Abstract

The discovery of fetal DNA in the plasma of pregnant women has opened up new approaches for noninvasive prenatal diagnosis and monitoring. Up to now, the lack of a fetal DNA marker that can be universally detected in maternal plasma has limited the clinical application of this technology. We hypothesized that epigenetic differences between the placenta and maternal blood cells could be used for developing such a marker. By using bisulfite DNA sequencing, the methylation status of the maspin gene promoter in placental tissues and paired maternal blood cells from pregnant women was analyzed. The maspin gene promoter was found to be hypomethylated in placental tissues and densely methylated in maternal blood cells. Genotyping of a single nucleotide polymorphism within the unmethylated maspin sequences in maternal plasma demonstrated that these sequences were derived from the fetus. By using real-time quantitative methylation-specific PCR, unmethylated maspin sequences were detected in maternal plasma in all three trimesters of pregnancy and were cleared within 24 h after delivery. The maternal plasma concentration of unmethylated maspin sequences was elevated by a median of 5.7 times in preeclamptic pregnancies compared with nonpreeclamptic pregnancies.
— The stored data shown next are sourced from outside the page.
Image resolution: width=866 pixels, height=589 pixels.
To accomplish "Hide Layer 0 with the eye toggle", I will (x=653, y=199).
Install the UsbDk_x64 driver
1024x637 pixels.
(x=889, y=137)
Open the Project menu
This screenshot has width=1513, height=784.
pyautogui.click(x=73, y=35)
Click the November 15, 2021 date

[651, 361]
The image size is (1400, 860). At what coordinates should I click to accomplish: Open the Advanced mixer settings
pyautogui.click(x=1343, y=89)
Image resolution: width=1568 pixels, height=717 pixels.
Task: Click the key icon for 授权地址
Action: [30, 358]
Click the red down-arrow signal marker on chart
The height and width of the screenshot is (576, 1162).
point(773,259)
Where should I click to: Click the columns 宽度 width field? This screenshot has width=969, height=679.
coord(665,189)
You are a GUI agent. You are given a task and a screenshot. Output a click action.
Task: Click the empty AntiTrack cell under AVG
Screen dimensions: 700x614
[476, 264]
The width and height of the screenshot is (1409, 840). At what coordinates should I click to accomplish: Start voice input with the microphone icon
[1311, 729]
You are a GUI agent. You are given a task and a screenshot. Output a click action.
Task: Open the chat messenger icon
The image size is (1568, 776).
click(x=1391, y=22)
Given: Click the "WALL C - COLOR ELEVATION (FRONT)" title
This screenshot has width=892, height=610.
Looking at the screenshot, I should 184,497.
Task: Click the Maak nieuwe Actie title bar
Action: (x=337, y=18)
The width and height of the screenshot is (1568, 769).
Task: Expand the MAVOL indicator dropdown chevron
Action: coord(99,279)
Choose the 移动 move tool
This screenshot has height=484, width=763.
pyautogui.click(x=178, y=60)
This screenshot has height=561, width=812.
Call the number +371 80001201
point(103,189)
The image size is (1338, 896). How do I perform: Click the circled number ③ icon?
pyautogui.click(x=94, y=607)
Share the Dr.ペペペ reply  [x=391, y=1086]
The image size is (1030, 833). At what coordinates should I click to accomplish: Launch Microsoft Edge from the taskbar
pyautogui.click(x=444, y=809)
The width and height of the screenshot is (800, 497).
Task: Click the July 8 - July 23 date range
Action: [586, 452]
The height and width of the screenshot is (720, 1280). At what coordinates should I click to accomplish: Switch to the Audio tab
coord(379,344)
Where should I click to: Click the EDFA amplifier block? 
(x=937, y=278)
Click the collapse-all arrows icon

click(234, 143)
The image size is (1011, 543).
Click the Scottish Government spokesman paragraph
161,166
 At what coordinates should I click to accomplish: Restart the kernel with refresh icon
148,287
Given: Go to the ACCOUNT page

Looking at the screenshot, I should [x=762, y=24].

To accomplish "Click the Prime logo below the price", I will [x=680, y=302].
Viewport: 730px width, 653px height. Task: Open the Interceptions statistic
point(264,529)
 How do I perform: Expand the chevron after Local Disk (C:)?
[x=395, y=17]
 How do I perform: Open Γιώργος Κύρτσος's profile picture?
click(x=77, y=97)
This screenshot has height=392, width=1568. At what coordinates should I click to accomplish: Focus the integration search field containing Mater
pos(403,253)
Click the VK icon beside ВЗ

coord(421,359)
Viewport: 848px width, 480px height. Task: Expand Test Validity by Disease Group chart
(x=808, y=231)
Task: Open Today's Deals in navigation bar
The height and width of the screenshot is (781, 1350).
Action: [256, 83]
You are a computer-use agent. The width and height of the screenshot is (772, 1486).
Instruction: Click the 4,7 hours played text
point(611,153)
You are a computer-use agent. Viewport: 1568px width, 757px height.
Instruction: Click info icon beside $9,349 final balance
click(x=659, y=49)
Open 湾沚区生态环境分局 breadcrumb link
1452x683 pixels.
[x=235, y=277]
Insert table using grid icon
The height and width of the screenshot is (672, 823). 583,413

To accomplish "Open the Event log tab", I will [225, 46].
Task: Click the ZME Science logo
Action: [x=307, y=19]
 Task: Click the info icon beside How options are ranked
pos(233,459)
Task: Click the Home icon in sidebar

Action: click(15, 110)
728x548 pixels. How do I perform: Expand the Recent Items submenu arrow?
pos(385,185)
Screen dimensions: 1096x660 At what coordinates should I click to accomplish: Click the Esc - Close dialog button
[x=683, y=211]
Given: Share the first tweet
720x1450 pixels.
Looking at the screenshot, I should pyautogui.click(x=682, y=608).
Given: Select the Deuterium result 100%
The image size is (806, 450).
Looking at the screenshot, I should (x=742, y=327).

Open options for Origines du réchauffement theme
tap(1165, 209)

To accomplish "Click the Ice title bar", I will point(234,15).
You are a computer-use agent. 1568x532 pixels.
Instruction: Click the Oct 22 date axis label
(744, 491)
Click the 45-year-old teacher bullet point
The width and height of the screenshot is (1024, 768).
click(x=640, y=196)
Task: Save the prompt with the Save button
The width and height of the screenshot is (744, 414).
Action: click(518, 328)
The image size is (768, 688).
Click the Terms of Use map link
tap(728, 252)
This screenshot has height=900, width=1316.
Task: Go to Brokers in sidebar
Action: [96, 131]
Hypomethylated maspin DNA is the first universal marker for fetal DNA in maternal plasma, thus allowing the measurement of fetal DNA concentrations in pregnancy-associated disorders, irrespective of fetal gender and genetic polymorphisms. Differential DNA methylation between the placenta and maternal blood cells may be exploited to develop further markers for noninvasive prenatal assessment.